Five people have been charged in connection with Matthew Perry’s death, including the actor’s assistant and two doctors

Matthewperry121523
The defendants include the actor's assistant and two doctors.

Five people have been charged in connection with Matthew Perry’s death from a ketamine overdose last year, including the actor’s assistant, two doctors and a woman known as the “Ketamine Queen,” a federal prosecutor announced Thursday.

US Attorney Martin Estrada announced the charges Thursday, saying doctors gave Perry large amounts of ketamine and also wondered in a text message how much the former “Friends” star would be willing to pay.

Federal agents served multiple arrest warrants in Southern California early Thursday in connection with the sudden death of actor Matthew Perry last year, law enforcement sources told sister station NBC4’s I-Team.

Perry was 54 when he was found unconscious in the pool of his Pacific Palisades-area home and pronounced dead by paramedics.

“These defendants took advantage of Mr. Perry’s addiction problems to enrich themselves. “They knew what they were doing was wrong,” Estrada said.

Perry died in October of a ketamine overdose and on the day of his death he was given multiple injections of the drug from his personal assistant who lived with him. The assistant, Kenneth Iwamasa, is the one who found Perry dead later that day.

Two people, including an accused doctor, have been arrested, Estrada said. Two of the defendants, including Iwamasa, have already pleaded guilty to the charges, and a third man has agreed to plead guilty.

Iwamasa’s lawyers did not immediately respond to a message seeking comment.

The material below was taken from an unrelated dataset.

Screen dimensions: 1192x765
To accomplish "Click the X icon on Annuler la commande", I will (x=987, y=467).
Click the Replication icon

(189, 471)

The prosecutor said the defendants exchanged messages shortly after Perry’s death, alleging ketamine was the cause of death. Estrada said they tried to hide their involvement in providing Perry with ketamine, a powerful anesthetic that is sometimes used to treat chronic pain and The drug is used to treat depression.

Los Angeles police said in May they were working with the US Drug Enforcement Administration and the US Postal Inspection Service on an investigation. The 54-year-old actor had too much surgical anesthesia in his system.

Iwamasa found the actor face-down in his hot tub on October 28 and immediately called paramedics and pronounced him dead.

His autopsy, released in December, found the amount of ketamine in his blood was within the range used for general anesthesia during surgery.

The decades-old drug has seen a huge increase in use in recent years as a treatment for depression, anxiety and pain. People close to Perry told coroner’s investigators he had been receiving ketamine infusion therapy.

But the medical examiner said Perry’s last treatment a week and a half ago would not explain the level of ketamine in his blood. The drug is typically metabolized within a few hours. At least two doctors were treating Perry, a psychiatrist and an anesthesiologist who served as his primary care physician, according to the medical examiner’s report. No illegal drugs or paraphernalia were found in his home.

Ketamine was the primary cause of death, which was determined to be an accident without reasonable doubt, according to the report. Drowning and other medical problems were contributing factors, the coroner said.

Perry’s autopsy results

The Los Angeles County medical examiner concluded that Perry’s death on Oct. 28, 2023, was the result of the acute effects of the drug ketamine and included drowning, coronary artery disease and the effects of buprenorphine, a drug used to treat opioid use disorder.

Los Angeles Police Department detectives and agents from the Drug Enforcement Administration and United States Postal Inspection Service had been investigating the source of the ketamine for months.

Perry had been receiving ketamine infusion therapy to treat depression and anxiety, but his last session with his primary care doctors had been more than a week before his death, and the coroner noted that the ketamine in Perry’s system “could not have come from that infusion therapy, as the half-life of ketamine is 3 to 4 hours or less.”